Although excimer discharge lamps already provide sufficient UV output and WPE at 222 nm for reasonable cost/performance as an entry DIBEL protocol [38], they are a mature technology, without the promise of significant reduction in cost or size or increase in life with further development. They are, and will probably remain, relatively expensive and large light sources, with relatively short lifetimes compared with the near-term expected lifetimes of UV-C LEDs. If, as expected, UV-C LEDs migrate to wavelengths <250 nm, and then <230 nm, they will become preferred over excimer light sources based on the favorable attributes of UV-C LEDs, including cost, size, WPE, and optical beam control, which is limited by the light source size (etendue).

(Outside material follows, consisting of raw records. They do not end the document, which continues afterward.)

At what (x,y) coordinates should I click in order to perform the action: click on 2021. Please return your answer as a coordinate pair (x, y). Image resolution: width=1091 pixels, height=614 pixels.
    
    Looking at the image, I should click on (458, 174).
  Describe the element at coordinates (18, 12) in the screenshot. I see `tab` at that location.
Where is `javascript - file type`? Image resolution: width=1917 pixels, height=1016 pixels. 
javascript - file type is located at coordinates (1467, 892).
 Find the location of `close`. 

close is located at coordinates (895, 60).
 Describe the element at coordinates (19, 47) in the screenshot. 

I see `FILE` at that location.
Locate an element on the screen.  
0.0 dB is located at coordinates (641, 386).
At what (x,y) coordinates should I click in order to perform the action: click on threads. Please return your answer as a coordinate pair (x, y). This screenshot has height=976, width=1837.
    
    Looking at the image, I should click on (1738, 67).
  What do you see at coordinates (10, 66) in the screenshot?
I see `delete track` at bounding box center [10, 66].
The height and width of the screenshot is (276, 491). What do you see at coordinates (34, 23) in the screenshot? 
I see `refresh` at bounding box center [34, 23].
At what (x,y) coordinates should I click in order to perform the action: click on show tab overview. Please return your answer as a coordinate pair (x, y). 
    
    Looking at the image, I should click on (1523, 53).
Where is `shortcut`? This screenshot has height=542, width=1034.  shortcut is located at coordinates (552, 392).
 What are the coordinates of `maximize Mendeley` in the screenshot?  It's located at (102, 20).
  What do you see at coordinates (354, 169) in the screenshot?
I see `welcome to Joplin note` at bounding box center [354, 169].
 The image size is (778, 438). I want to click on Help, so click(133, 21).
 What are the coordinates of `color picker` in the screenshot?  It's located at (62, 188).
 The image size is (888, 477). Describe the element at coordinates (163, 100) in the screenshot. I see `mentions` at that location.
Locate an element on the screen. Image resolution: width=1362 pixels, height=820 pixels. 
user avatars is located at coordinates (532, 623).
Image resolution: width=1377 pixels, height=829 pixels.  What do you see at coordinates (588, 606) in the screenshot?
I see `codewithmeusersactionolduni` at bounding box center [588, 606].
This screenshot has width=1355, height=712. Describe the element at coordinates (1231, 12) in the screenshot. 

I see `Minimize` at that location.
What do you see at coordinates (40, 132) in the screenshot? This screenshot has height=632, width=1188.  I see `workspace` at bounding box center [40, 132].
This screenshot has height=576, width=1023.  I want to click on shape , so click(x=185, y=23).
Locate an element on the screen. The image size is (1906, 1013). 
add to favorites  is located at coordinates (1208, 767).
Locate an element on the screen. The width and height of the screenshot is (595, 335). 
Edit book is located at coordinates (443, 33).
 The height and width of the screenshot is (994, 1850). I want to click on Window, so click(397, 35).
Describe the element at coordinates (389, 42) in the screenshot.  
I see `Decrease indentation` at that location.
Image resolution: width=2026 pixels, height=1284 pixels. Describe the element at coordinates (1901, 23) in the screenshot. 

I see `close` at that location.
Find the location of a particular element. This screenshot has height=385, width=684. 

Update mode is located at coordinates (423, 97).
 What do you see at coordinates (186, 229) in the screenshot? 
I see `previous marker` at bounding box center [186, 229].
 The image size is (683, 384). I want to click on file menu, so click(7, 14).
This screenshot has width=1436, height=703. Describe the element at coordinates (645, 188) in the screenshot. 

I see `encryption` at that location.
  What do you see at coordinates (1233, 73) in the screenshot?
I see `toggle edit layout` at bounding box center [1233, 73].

UV-C LED WPE has only recently risen to ~10%, but anticipated improvements in epitaxial structures are predicted by some to enable WPE improvements to 30% by 2025 and 50% by 2030, following the historical trajectory of WPE for blue LEDs assuming a 25 year lag time and a gentler slope [7]. Even if the forecast WPE trajectory is optimistic, UV-C DIBEL systems are already commercially viable with WPE ~5%, consuming <<0.1 W/m2, and they will benefit from even modest WPE improvements.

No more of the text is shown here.